Chapter 1

578words
I fell for a player.

Sometimes I think I'm pathetically hopeless.


But I simply can't make myself fall for anyone else.

I was likely born with a condition—some kind of psychological disorder. Obsessive, isolated, occasionally violent. Yet I still experience emotions like anyone else.

When my peers were having their first romances, exchanging sweet nothings and stolen kisses, I looked at those boys and felt nothing but gut-level revulsion.


The elders in my family worried endlessly. They applied pressure in their own ways, but I've always been hot-tempered and never gave a damn about their well-meaning concerns.

It's not that I completely rejected their matchmaking efforts. The suitors they found genuinely seemed perfect on paper. But no matter how hard these men tried to charm me, to me they were as interesting as roadside gravel—unable to create even the tiniest ripple in my emotional waters.


They even tried locking me in rooms with these men, but I brandished a knife and promised them that any unwanted touch would end with their guts spilled across the floor.

Eventually, they gave up on me. I became the family outcast.

This suited me perfectly, as I've always preferred my own company. I had a vast family estate all to myself. Day after day, I wandered through it, feeling the damp earth between my fingers, watching grass blades dance in the wind, marveling at sunlight fracturing through morning dew. This unchanging landscape became my entire universe.

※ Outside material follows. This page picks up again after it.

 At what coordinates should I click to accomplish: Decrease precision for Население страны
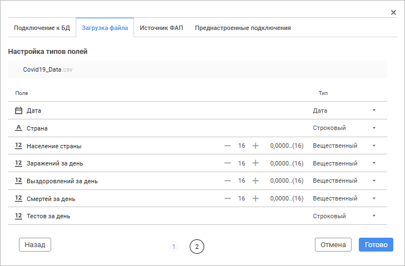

Until that day, when my predictable world was disrupted.

Beyond the garden wall, a strange figure appeared. He stood silently, like a tree that had suddenly sprouted overnight, breaking the familiar stillness of my view.

He wasn't particularly handsome; compared to the carefully selected suitors my family had paraded before me, he was rather ordinary. But the moment I saw him, something dormant within me suddenly stirred. It wasn't my usual disgust—it was a strange, heart-quickening attraction.

Perhaps it was love at first sight.

From that day forward, he became the variable in my monotonous existence. He would appear daily, standing in the same spot, watching me from afar. His gaze was different, unlike those men who tried to impress me with transparent motives. In his eyes, I saw genuine interest, curiosity, and even a touch of nervous admiration I found strangely endearing.

I began anticipating his appearances. My daily wanderings were no longer just killing time. I would showcase myself within his line of sight. When the wind blew, I would turn to face it dramatically. When sunlight streamed through the trees, I would bathe in its glow. The entire garden became my personal stage, with him as my captive audience.

This wordless connection across the wall continued for months until one day, I grew impatient with waiting. A strange impulse took hold, and for the first time, I approached him. I circled him slowly, deliberately, bringing him into my territory.

He froze, his entire body tensing at this sudden closeness. His expression was one of bewildered surprise, as if silently asking: "Me? Really?" His reaction was so charmingly awkward that I couldn't help but laugh.

From that day on, my nights were filled with thoughts of him. The way he looked so flattered by my attention, the nearness where we could almost feel each other's warmth—all replayed endlessly in my mind. I couldn't quite name this feeling—this mixture of anticipation and anxiety nestled in my chest—but I believe I had truly fallen in love.